Spectesting is a minefield

lizmat commented 1 year ago

Spectesting is a version minefield at the moment:

% rak '^use v6' t/spec --frequencies
1758:use v6;
30:use v6.c;
22:use v6.e.PREVIEW;
14:use v6.d;

A more precise:

% rak '{ "t/spec/$/" if .match(/^ <-[#]+[\S]>+ /) }' --/show-item-number t/spec/spectest.data | rak --files-from=- '^use v6' --frequencies
1332:use v6;
17:use v6.c;
14:use v6.e.PREVIEW;
9:use v6.d;

So this shows several issues that each may need a different problem solving issue.

there are many files in roast that are not actually being part of the spectest. Maybe these should be removed from roast or parked in a "archived" branch?
The use of use v6xxx in test files. I think all of the use v6 should be removed. They served a purpose in the days when there could be confusion with Perl, but nowadays that's not needed. And it's a potential problem.
When we currently run a spectest, it is done with the CURRENT state of v6.d, which is not what the next version will be. We should have an easy way to run the spectests for a specific version of Raku, similar to what we're now doing with the RakuAST grammar (aka an environment variable)
What the above doesn't show, is that roast is still using the old .t test extensions. I think these can and should be changed to use the new .rakutest extensions, as the 6.d release test files already live in a separate branch.

JJ commented 1 year ago

Spectesting is a version minefield at the moment:

% rak '^use v6' t/spec --frequencies
1758:use v6;
30:use v6.c;
22:use v6.e.PREVIEW;
14:use v6.d;

A more precise:

% rak '{ "t/spec/$/" if .match(/^ <-[#]+[\S]>+ /) }' --/show-item-number t/spec/spectest.data | rak --files-from=- '^use v6' --frequencies
1332:use v6;
17:use v6.c;
14:use v6.e.PREVIEW;
9:use v6.d;

So this shows several issues that each may need a different problem solving issue.

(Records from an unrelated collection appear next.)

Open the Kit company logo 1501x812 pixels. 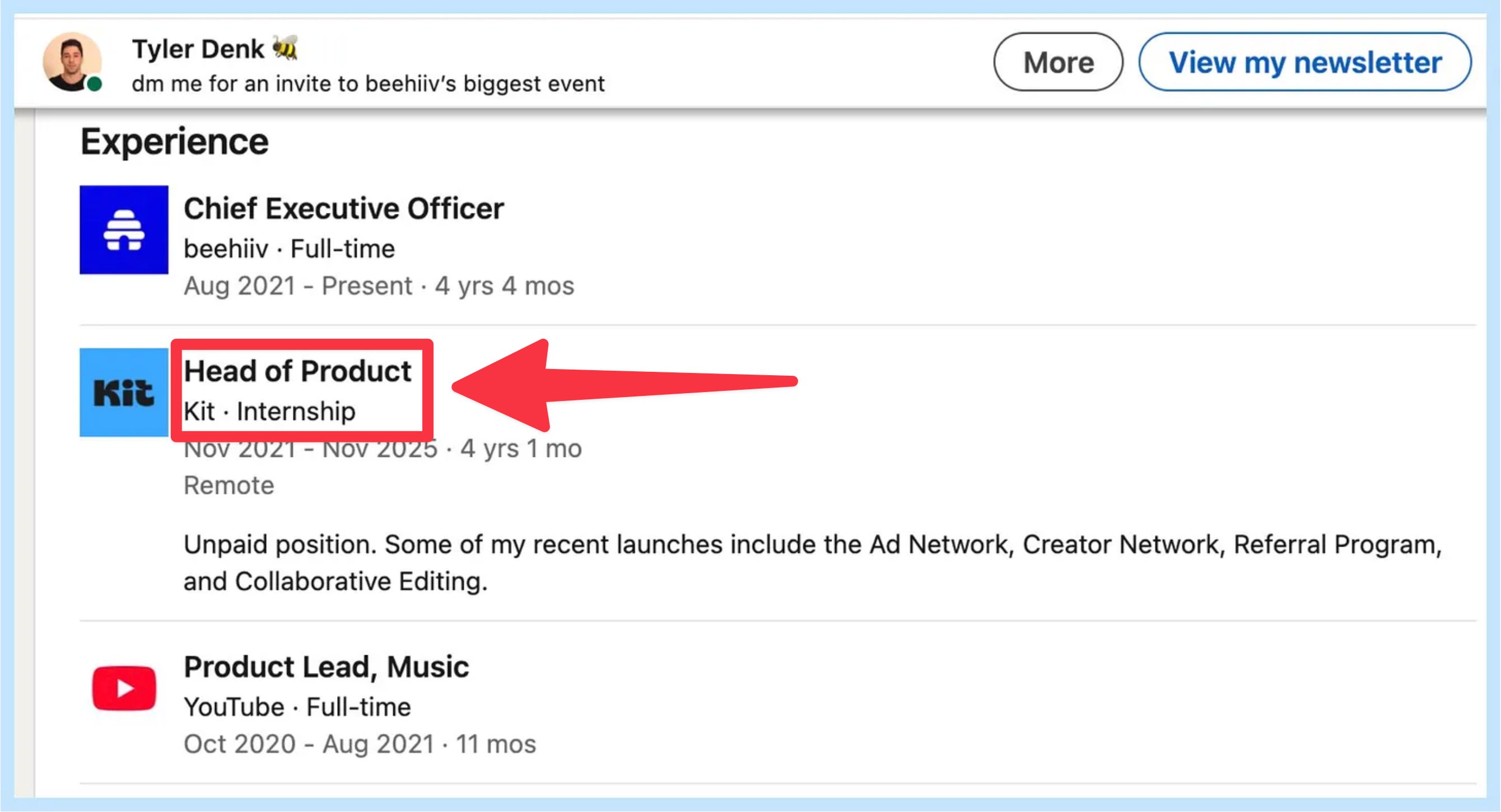(x=124, y=392)
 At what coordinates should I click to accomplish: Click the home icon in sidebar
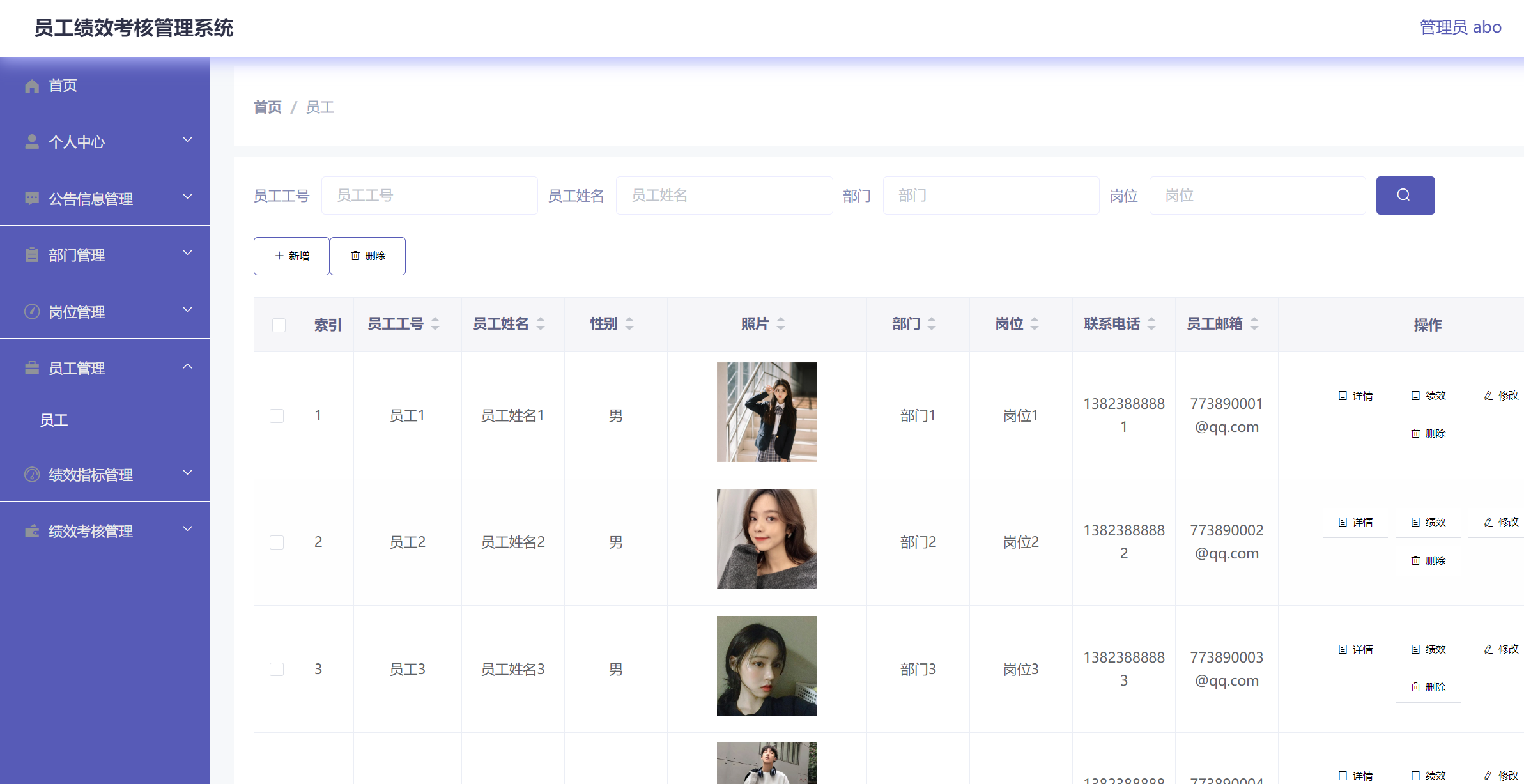[32, 86]
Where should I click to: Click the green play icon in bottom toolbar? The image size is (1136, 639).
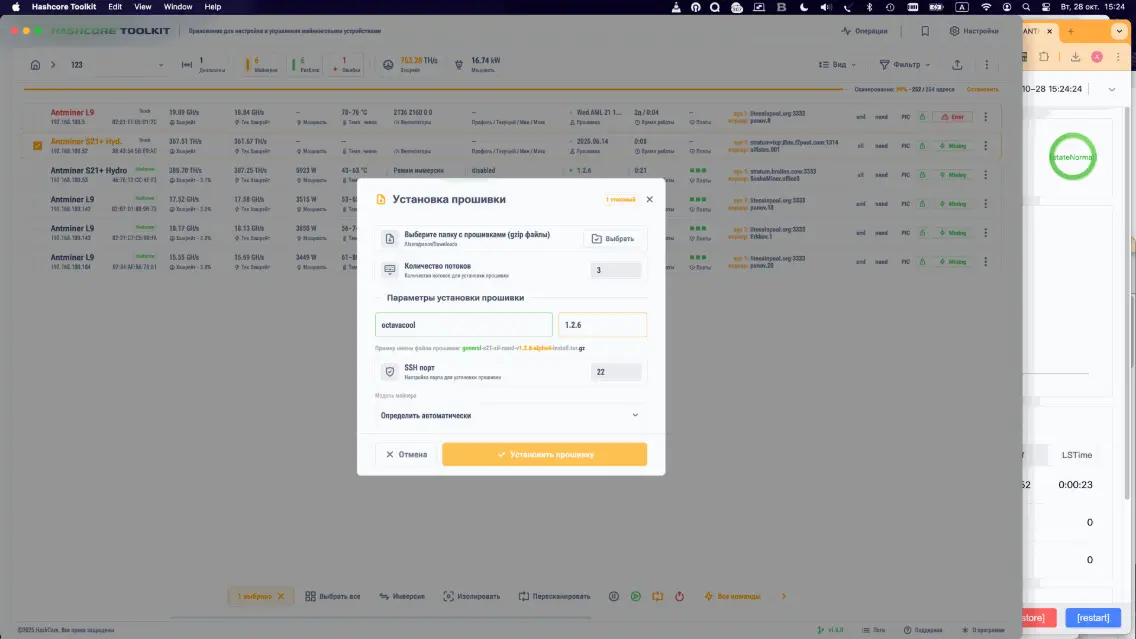pyautogui.click(x=635, y=596)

1. there are _many_ files in roast that are not actually being part of the spectest.  Maybe these should be removed from roast or parked in a "archived" branch?

Wasn't there a file that stated which ones were actually used?

2colours commented 1 year ago

I think there is a bit of confusion about .t extension being "legacy" or "simply stable" - lately it seems that it's more the former, in which case the last point seems simple and straightforward.

For the rest of the questions, I would refer to our discussion at #raku-dev on IRC: a readable form of a test helper like "skip this file if the version doesn't match a certain criterion" would probably help a lot. If I understand right, it would also mitigate the situation of datatest.spec quite a bit: the files themselves could say what version they belong to, which seems like a sane default for spectesting.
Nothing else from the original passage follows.